(Saved entries)
◆ ◆ ◆

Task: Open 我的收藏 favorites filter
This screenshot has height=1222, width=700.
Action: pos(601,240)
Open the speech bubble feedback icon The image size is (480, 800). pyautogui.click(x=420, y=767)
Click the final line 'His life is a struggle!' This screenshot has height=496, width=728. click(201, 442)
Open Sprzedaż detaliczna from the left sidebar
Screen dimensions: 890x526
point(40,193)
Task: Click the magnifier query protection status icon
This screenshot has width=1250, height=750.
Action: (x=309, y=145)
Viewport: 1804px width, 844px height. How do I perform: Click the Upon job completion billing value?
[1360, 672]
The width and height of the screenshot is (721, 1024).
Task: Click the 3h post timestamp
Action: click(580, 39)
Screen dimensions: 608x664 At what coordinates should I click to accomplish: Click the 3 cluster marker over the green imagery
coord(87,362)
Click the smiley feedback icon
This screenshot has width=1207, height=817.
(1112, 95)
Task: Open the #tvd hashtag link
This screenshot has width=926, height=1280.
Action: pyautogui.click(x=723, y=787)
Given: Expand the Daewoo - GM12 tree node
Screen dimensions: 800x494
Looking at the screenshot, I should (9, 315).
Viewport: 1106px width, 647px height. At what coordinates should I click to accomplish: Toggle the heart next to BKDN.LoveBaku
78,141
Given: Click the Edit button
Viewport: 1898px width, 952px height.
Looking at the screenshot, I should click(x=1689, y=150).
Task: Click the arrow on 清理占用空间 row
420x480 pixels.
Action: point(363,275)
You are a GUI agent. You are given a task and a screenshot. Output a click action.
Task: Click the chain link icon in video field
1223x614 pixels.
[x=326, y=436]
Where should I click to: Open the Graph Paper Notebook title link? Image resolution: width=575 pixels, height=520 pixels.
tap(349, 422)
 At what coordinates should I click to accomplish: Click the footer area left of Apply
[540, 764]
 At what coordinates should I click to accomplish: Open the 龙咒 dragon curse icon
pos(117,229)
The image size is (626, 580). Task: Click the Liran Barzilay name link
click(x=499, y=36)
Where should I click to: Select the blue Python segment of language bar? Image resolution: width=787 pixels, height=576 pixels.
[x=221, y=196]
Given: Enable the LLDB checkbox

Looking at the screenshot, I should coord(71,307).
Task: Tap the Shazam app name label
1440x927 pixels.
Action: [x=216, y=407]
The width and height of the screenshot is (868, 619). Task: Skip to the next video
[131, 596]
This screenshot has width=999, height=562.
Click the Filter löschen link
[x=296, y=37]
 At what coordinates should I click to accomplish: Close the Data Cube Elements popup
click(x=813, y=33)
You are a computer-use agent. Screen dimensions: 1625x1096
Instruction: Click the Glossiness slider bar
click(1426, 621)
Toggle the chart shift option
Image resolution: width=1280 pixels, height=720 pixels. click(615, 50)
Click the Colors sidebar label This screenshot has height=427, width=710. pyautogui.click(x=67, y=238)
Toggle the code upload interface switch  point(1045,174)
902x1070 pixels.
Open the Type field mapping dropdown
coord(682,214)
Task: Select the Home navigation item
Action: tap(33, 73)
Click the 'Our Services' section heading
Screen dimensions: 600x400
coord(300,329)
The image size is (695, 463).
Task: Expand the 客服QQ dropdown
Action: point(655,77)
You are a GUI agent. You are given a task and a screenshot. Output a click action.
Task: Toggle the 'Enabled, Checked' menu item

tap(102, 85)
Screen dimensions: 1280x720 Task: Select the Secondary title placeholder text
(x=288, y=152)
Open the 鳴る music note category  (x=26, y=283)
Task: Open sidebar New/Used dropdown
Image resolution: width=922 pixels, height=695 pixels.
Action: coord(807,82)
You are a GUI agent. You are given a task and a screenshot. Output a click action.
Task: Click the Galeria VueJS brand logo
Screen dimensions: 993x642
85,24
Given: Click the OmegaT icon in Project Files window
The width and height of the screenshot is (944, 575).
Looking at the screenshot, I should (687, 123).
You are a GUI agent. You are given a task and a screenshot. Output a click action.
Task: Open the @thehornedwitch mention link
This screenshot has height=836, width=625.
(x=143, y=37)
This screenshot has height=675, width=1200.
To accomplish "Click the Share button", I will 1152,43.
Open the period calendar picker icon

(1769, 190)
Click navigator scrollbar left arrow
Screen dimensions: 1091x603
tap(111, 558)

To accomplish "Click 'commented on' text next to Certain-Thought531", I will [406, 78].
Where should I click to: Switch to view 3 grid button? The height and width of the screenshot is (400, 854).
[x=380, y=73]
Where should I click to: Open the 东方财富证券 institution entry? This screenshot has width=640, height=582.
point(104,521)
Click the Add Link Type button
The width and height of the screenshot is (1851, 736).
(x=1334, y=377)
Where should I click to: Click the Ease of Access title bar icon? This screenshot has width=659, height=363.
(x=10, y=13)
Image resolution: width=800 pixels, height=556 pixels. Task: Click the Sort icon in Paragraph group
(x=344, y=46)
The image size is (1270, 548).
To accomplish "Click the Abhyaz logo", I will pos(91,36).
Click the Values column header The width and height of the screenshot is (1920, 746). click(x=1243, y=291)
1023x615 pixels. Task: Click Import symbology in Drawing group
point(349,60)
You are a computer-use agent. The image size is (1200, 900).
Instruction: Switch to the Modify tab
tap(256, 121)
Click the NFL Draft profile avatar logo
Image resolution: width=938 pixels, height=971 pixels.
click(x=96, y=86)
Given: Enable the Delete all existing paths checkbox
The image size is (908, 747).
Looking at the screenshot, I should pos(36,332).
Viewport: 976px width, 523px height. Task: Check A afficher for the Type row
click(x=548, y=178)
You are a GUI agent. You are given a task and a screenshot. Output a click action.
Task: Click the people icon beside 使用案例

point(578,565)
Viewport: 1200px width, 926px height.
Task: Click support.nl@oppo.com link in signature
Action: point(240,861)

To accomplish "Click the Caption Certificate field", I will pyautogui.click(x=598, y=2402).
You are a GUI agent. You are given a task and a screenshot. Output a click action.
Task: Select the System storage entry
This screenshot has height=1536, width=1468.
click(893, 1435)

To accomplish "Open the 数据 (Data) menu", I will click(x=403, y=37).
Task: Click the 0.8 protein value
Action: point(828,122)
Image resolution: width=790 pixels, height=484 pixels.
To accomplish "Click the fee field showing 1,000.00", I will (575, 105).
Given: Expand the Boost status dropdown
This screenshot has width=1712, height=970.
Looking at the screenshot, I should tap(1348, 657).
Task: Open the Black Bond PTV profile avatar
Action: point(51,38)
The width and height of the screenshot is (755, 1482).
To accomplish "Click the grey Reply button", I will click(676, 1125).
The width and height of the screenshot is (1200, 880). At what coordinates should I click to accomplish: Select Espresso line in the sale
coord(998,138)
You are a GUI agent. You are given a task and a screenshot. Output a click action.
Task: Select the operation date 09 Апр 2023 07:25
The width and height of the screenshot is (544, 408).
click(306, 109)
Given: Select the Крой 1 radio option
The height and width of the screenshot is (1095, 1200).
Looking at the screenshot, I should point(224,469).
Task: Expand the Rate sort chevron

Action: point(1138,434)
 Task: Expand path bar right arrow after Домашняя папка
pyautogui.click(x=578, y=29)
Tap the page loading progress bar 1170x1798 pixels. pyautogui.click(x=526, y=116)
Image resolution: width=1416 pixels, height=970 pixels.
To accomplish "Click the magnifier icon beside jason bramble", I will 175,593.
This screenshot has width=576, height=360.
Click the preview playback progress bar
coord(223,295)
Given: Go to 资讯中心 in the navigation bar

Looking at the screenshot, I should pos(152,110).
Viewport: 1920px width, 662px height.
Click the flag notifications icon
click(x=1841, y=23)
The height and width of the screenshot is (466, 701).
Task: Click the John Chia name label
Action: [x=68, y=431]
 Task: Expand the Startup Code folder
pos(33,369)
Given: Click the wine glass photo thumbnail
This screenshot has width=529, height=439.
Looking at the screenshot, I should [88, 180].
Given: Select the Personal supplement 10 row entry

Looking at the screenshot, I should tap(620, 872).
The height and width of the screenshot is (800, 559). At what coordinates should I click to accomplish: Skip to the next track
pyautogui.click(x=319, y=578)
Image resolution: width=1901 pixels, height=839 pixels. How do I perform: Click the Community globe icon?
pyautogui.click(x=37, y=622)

◆ ◆ ◆

§ WHAT THE EXERCISE ASKS: Beginning at the line with "Click the preview playback progress bar" and ending at the last line of the entries, print every line exactly.

§ SOLUTION TO THIS EXERCISE:
Click the preview playback progress bar
coord(223,295)
Given: Go to 资讯中心 in the navigation bar

Looking at the screenshot, I should pos(152,110).
Viewport: 1920px width, 662px height.
Click the flag notifications icon
click(x=1841, y=23)
The height and width of the screenshot is (466, 701).
Task: Click the John Chia name label
Action: [x=68, y=431]
 Task: Expand the Startup Code folder
pos(33,369)
Given: Click the wine glass photo thumbnail
This screenshot has width=529, height=439.
Looking at the screenshot, I should [88, 180].
Given: Select the Personal supplement 10 row entry

Looking at the screenshot, I should tap(620, 872).
The height and width of the screenshot is (800, 559). At what coordinates should I click to accomplish: Skip to the next track
pyautogui.click(x=319, y=578)
Image resolution: width=1901 pixels, height=839 pixels. How do I perform: Click the Community globe icon?
pyautogui.click(x=37, y=622)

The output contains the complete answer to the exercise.